YOUR TASK.
In the records below, how many lines hold the string "book"? Give only the number.

___ DATA SHOWN ___

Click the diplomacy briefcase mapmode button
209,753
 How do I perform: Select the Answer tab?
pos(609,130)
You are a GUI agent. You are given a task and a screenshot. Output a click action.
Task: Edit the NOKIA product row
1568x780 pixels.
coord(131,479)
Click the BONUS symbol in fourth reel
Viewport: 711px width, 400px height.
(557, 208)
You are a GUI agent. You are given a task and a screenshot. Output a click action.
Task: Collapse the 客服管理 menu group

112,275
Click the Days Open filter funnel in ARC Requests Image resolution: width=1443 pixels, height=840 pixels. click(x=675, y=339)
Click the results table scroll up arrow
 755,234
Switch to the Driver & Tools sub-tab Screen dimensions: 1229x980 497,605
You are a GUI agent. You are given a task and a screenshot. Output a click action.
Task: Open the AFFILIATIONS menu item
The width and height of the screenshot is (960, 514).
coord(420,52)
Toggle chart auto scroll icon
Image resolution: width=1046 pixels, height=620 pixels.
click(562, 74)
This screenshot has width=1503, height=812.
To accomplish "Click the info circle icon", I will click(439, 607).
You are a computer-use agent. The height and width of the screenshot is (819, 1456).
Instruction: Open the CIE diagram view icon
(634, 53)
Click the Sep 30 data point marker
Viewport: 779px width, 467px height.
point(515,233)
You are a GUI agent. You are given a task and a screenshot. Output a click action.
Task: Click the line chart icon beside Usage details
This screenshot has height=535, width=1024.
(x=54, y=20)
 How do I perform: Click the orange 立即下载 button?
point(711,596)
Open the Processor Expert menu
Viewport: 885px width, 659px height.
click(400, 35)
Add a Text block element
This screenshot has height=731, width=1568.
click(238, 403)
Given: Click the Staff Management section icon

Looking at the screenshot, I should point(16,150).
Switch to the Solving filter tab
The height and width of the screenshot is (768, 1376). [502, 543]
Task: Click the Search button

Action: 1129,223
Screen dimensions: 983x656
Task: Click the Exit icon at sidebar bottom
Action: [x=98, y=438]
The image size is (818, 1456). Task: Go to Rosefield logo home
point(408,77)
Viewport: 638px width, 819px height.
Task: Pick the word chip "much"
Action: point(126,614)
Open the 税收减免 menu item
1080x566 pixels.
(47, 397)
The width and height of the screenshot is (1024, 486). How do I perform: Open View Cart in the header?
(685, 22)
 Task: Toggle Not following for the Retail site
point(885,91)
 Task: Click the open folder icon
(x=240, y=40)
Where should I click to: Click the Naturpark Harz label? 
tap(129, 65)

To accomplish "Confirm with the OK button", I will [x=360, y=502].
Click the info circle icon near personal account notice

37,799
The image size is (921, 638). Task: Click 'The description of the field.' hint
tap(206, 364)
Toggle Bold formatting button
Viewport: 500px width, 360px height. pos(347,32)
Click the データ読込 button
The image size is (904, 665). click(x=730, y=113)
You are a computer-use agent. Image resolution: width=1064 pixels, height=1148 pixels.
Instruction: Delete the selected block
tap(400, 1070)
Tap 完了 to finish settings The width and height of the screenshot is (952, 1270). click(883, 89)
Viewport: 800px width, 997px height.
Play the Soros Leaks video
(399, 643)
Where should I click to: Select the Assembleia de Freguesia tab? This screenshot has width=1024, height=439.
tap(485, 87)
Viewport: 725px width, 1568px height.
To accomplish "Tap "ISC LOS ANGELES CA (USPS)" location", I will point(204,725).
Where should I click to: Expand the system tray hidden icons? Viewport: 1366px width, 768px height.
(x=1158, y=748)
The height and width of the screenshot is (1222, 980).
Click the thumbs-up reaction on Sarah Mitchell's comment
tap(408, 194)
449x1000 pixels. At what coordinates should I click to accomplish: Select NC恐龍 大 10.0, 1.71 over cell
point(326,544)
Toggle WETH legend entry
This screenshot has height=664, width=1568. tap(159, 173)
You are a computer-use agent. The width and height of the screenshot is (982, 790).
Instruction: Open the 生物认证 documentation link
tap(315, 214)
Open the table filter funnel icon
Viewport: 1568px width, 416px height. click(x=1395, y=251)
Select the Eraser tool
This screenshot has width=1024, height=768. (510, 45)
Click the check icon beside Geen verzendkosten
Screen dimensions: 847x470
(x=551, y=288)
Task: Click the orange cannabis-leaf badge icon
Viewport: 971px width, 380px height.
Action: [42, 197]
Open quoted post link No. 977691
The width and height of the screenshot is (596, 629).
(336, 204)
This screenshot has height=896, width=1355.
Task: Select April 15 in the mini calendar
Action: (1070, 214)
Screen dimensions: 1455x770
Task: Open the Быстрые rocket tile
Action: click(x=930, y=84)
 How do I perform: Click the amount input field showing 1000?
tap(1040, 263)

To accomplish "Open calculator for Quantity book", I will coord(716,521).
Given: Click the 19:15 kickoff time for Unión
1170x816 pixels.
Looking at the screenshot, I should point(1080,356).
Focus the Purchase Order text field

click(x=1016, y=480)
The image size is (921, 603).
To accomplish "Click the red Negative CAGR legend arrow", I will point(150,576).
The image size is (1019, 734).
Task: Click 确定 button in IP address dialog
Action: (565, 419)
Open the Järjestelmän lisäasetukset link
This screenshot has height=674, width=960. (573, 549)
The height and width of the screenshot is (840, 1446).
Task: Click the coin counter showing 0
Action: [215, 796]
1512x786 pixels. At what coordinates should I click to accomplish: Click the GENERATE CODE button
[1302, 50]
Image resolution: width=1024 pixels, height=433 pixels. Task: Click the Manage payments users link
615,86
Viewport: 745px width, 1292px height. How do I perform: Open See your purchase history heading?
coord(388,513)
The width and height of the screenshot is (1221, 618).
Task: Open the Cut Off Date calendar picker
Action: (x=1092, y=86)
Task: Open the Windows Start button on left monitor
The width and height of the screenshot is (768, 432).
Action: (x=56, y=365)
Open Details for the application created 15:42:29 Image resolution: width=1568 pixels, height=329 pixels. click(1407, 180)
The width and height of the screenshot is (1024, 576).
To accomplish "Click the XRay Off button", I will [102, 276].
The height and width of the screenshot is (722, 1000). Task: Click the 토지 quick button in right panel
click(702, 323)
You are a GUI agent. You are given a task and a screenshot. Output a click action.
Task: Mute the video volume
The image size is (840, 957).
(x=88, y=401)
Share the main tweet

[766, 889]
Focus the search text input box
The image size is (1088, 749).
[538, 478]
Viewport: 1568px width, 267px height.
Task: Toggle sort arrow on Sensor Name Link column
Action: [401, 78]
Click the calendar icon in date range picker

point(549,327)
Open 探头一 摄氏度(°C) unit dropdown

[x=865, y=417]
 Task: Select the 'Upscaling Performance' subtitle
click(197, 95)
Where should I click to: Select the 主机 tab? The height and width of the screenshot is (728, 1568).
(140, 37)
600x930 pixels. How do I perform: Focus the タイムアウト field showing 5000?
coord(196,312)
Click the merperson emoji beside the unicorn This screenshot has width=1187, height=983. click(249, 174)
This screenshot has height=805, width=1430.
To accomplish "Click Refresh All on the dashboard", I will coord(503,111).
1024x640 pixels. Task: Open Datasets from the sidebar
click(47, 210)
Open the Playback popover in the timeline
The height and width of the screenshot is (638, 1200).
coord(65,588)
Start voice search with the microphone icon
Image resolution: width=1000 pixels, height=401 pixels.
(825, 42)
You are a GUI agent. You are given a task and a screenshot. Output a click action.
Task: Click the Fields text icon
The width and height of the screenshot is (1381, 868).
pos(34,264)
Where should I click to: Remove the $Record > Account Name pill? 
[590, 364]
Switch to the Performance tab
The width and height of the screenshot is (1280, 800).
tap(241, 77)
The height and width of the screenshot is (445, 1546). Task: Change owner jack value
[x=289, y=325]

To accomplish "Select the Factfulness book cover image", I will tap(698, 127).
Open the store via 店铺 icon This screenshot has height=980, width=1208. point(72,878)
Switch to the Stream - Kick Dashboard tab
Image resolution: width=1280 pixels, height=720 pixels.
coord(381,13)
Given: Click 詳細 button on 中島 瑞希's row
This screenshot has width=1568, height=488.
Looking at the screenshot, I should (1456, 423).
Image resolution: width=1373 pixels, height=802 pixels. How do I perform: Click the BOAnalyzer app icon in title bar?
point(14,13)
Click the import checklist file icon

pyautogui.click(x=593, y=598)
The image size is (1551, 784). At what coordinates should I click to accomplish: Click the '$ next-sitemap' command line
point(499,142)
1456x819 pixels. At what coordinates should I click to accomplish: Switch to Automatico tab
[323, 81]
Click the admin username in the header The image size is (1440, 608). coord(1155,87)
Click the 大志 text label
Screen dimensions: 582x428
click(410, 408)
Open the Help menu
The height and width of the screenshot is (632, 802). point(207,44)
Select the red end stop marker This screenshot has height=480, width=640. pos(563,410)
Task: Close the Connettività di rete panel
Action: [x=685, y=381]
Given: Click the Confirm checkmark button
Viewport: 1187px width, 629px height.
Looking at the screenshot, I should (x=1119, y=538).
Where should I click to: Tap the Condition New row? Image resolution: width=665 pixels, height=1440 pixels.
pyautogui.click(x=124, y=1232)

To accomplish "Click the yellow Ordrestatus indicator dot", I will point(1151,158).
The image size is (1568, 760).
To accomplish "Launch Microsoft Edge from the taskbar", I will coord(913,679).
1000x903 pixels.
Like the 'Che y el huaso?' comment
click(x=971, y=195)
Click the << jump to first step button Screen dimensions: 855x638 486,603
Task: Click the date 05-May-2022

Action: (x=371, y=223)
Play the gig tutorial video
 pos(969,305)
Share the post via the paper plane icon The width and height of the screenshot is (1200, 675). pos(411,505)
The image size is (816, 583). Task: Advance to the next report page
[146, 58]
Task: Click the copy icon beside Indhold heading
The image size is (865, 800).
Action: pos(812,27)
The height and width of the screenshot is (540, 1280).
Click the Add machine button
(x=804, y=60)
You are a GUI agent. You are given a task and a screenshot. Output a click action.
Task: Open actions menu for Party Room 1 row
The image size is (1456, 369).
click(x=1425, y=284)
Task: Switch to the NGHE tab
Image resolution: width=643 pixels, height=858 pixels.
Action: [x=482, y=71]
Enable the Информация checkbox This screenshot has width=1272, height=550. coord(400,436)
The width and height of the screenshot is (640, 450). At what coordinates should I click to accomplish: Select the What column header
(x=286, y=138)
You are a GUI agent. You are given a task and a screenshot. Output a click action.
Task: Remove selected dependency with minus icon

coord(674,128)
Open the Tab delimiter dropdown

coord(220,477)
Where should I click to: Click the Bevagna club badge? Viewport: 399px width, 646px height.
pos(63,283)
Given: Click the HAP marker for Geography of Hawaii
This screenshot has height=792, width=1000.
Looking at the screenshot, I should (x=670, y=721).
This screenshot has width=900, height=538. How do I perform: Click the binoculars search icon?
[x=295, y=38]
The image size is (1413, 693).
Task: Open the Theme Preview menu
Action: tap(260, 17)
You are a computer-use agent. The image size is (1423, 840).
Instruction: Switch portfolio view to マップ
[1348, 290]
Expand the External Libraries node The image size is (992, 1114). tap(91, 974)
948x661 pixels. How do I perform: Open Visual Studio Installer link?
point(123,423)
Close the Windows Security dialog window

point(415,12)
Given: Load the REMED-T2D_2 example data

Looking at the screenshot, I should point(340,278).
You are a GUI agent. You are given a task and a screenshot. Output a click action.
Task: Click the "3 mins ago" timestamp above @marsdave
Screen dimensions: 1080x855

___

ANSWER SECTION.
2